■ **Fragmento del documento**
######

La pandemia nos atravesó como una daga afilada y nos quitó demasiadas cosas, pero iluminó también un país capaz de movilizarse, con una clase sanitaria y de asistencia en residencias que sostuvo sobre sus hombros el peso de la desgracia y luchó hasta lo imposible. También nos mostró una sociedad unida, sobrecogida, sufriente, que cumplió y se solidarizó conmovida con coraje. De los saqueadores que se forraron mientras todos sufríamos ya hablamos, por desgracia, otros días.
De aquello pudimos salir con orgullo de país. Y hoy también podemos hacerlo.
Orgullo de los científicos, los meteorólogos, físicos y todas las gentes de ciencia que llevan años anunciando los fenómenos extremos que se avecinan con un Mediterráneo caliente que inyecta humedad a las nubes como quien arroja gasolina a un fuego. Ellos lo supieron y nos lo dijeron.
Orgullo de los soldados de la UME, bomberos, policías, agentes de la Guardia Civil. El Estado existe y también consiste en poder movilizar a personas que se tragan las lágrimas para seguir apartando barro, buceando, levantando coches y muros caídos hasta sacar a muertos que podrían ser sus padres. Orgullo de los trabajadores de la muerte, los que estos días reciben decenas de cadáveres a los que deben identificar masivamente sin que les tiemble el pulso. Niños, mujeres, bebés, ancianos.
Orgullo de los vecinos que albergaron a los afectados en la noche siniestra, les abrieron locales, cines, oficinas donde protegerse; que luego agarraron las palas y cubos para ayudar; y que hoy intentan llevar agua a quienes deambulan como en Gaza en busca de algo potable. España está llena de ellos.

######

■ **Tareas requeridas**
1. ¿Puedes devolver sin cambios el pasaje del fragmento sobre el orgullo de país que comienza en las palabras que contienen "La pandemia nos" y se detiene tras "desgracia, otros días."?
2. ¿Podrías retomar el fragmento sobre el orgullo de país a partir del punto en que se interrumpe?

■ **Líneas dadas**
######

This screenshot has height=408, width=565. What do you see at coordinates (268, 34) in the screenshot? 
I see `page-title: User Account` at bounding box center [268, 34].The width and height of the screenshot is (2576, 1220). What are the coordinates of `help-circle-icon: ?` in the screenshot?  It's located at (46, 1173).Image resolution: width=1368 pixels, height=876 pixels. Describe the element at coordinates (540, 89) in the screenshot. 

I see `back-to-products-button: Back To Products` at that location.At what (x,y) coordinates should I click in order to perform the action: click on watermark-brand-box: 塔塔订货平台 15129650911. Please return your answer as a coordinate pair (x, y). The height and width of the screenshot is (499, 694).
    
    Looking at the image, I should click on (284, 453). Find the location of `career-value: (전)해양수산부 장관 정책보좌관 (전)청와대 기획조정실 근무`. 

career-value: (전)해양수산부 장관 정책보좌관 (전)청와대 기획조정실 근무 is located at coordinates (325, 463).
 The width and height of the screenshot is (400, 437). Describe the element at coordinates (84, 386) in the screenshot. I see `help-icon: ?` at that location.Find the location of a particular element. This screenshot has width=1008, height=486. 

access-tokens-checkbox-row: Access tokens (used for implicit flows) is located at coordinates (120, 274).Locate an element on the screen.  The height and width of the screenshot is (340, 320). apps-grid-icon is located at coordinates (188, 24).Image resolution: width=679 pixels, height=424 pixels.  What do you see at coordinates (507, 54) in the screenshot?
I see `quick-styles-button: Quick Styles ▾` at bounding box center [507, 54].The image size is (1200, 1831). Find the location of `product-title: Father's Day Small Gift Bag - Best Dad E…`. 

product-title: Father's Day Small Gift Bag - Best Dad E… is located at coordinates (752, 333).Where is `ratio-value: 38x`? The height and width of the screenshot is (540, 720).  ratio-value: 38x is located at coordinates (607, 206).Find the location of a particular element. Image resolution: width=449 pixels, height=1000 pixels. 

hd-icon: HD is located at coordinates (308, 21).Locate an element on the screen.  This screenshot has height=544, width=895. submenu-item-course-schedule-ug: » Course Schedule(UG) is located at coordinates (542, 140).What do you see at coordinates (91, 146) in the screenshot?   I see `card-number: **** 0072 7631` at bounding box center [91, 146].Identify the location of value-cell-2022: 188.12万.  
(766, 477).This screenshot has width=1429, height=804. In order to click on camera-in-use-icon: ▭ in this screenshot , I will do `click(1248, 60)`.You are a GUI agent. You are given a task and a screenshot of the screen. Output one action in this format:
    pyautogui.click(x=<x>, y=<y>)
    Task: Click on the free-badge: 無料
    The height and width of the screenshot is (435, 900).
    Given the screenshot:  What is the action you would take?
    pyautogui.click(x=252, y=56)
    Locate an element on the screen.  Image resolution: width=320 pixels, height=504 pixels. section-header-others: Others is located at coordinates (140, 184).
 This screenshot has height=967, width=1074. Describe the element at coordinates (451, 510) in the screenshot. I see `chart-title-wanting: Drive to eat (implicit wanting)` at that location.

######

■ **Respuestas por punto**
1.
La pandemia nos atravesó como una daga afilada y nos quitó demasiadas cosas, pero iluminó también un país capaz de movilizarse, con una clase sanitaria y de asistencia en residencias que sostuvo sobre sus hombros el peso de la desgracia y luchó hasta lo imposible. También nos mostró una sociedad unida, sobrecogida, sufriente, que cumplió y se solidarizó conmovida con coraje. De los saqueadores que se forraron mientras todos sufríamos ya hablamos, por desgracia, otros días.

2.
Orgullo de los españoles que hoy lloran, estremecidos, con un dolor que desborda a todos y que nos recuerda quiénes somos —nada— cuando una simple lluvia nos quita la vida, la casa, la luz, el agua, la cobertura telefónica y todo lo que damos por supuesto.
Orgullo de los periodistas, los colegas que recorren pueblos para hablarnos de currantes que salvaron a hombros a algunos ancianos en una ruleta rusa que mató a otros; de jóvenes madres y preciosos bebés que ya no existen. Los que se aparcan su conmoción para seguir informando desde sus propios pueblos.
Incluso orgullo de los políticos, los que muestran unidad y capacidad de arrimar el hombro. De los miserables que intentan sacar provecho hablaremos otro día.
La columna es siempre una elección y esta que están leyendo podría ser la opuesta: enfocar el desbordamiento del Estado, los errores, la incapacidad de llegar a todos los cuerpos que aún yacen sin vida, la falta de ayuda en zonas aisladas o los saqueos. Pero muchas buenas personas, desde los meteorólogos que supieron a los pobres diablos que se manchan de barro, también merecen el aplauso, el orgullo de país. De los miserables, hablaremos otro día.